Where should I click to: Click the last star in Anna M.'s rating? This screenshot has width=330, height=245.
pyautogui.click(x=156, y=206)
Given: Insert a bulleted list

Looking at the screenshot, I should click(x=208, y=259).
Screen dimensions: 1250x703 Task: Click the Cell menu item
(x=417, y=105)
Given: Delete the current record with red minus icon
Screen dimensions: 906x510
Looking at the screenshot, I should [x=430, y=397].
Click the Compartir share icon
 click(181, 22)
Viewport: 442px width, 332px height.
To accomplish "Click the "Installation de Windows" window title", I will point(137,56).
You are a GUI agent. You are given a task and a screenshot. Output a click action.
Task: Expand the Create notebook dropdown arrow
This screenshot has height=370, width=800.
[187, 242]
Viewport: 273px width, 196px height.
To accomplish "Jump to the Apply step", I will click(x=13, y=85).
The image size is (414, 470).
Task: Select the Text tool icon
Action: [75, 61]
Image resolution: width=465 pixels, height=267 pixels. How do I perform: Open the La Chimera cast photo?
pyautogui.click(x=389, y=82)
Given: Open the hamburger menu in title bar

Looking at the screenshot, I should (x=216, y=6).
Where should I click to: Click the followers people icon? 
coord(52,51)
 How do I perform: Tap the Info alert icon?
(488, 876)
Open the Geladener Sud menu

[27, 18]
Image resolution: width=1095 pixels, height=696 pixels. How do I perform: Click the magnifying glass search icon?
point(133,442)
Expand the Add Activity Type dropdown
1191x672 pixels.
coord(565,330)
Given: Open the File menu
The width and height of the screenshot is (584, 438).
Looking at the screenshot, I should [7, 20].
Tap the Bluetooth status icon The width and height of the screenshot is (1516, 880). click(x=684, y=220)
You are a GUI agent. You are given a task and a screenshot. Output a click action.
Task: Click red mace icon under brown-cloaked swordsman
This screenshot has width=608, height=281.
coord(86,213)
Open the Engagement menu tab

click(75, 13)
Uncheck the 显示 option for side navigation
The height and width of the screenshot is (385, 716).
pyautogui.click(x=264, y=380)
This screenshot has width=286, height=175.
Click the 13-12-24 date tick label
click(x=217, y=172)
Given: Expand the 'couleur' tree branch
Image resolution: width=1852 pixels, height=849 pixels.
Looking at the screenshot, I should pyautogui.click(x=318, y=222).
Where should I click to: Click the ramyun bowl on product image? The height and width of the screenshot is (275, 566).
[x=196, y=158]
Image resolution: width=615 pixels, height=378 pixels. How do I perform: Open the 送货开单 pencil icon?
________
INSTRUCTIONS FOR THE TASK:
Using the material above, gather every line that includes "Viewport".

SOLUTION TO THIS TASK:
Viewport: 442px width, 332px height.
Viewport: 273px width, 196px height.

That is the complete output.